3725 County Road 12 (now Dandy Road)
We are pretty excited about this one! A beautiful historic country home and what a great place to live — because it is part of Vankleek Hill Vineyard!
The new owners of Vankleek Hill Vineyard are opening up their home to visitors and are opening the winery for the first time with their newest batches of wines for sale, a short walk from the house! There will be gift baskets, specialty teas and more for sale in the winery shop! Meet the new owners and find out what they have in store for the coming year!
You will love the honey-coloured floors in this home, the gourmet kitchen, the woodwork and the cozy feeling, enhanced by the homeowners’ lovely neutral furnishings!
Thanks to the Vankleek Hill and District Historical Society for the house history below!
House History ~ Construction c.1835 and c.1870
In 1802, the first grant for this 200-acre property was issued to Nancy McKay, followed by two quick transactions with no settlement.
Samuel Mooney was 25 when he arrived in Canada in 1830 from County Antrim, Ireland. He was an experienced stonecutter and worked on the construction of the Carillon-Grenville canal system on the Ottawa River. Samuel purchased this farm property in the early 1830s; however, he delayed settling.

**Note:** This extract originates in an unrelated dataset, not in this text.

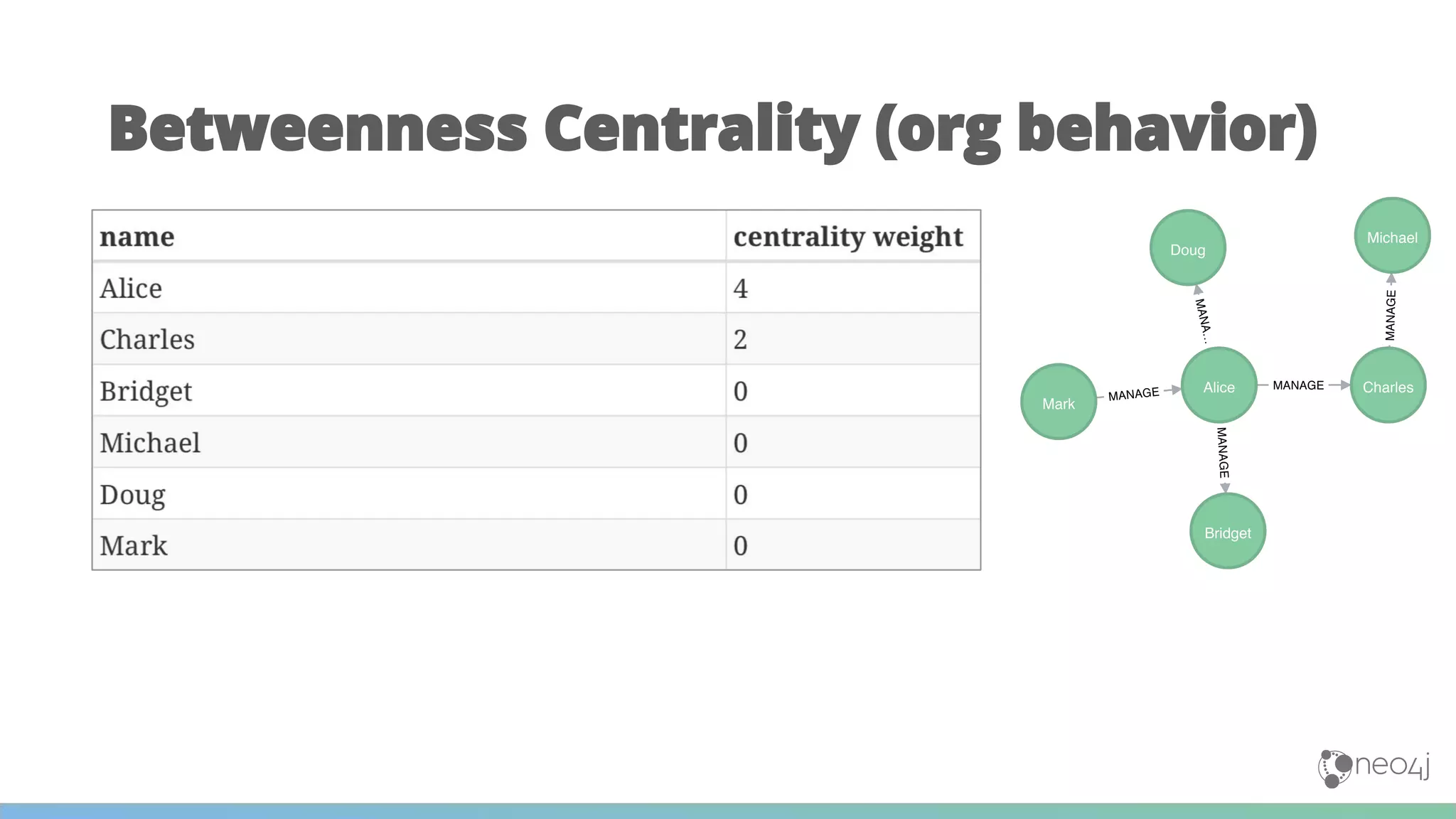Click the Michael graph node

Samuel married Mary Lough in 1835, and in 1837 the couple moved here. With six acres cleared to start, the couple lived in their log house where they raised a family of two sons and three daughters. The youngest son, Samuel, remained at home, assumed the farm as his parents aged and never married. The 1861 Census shows the family is still living in their log home. In 1866, Samuel’s older brother, William Samuel known as “Billie Sam,” purchased the family farm.
Billie Sam was a skilled builder who later owned a sawmill that milled doors, sash windows and moulding. Between 1866 when he purchased this farm and 1873 when he married, Billie Sam built this new home. In the 1890s, Billie Sam turned the farm over to his son Elderson known as Ellis, and moved to Vankleek Hill to run his sawmill.
For the better part of the 1800s and into the next century, this property was owned by the Mooney family. In 1921, Ellis Mooney sold to John Wylie who ran a dairy business.
In 1969, the Wylie Family built a new free-stall barn with a milking parlour and erected the silo. In 2017, as part of the county-wide celebration of Canada’s 150th anniversary, a muralist painted the outstanding raven that appears on this silo.
In 1971, the government expropriated a 40-acre section of the Wylie farm for construction of the 417 highway which divided the farm in two, isolating the eastern portion of the farm. No longer able to effectively farm, the property was sold as a hobby farm in 1973.
This wood clapboard house with its peak dormer windows and tin roof is in the Ontario farm style. The detailed presence of mullion windows and gingerbread provides whimsy to an inviting home. The interior has original floors, milled baseboards and door casings. Lasting proof of Billie Sam Mooney’s skills.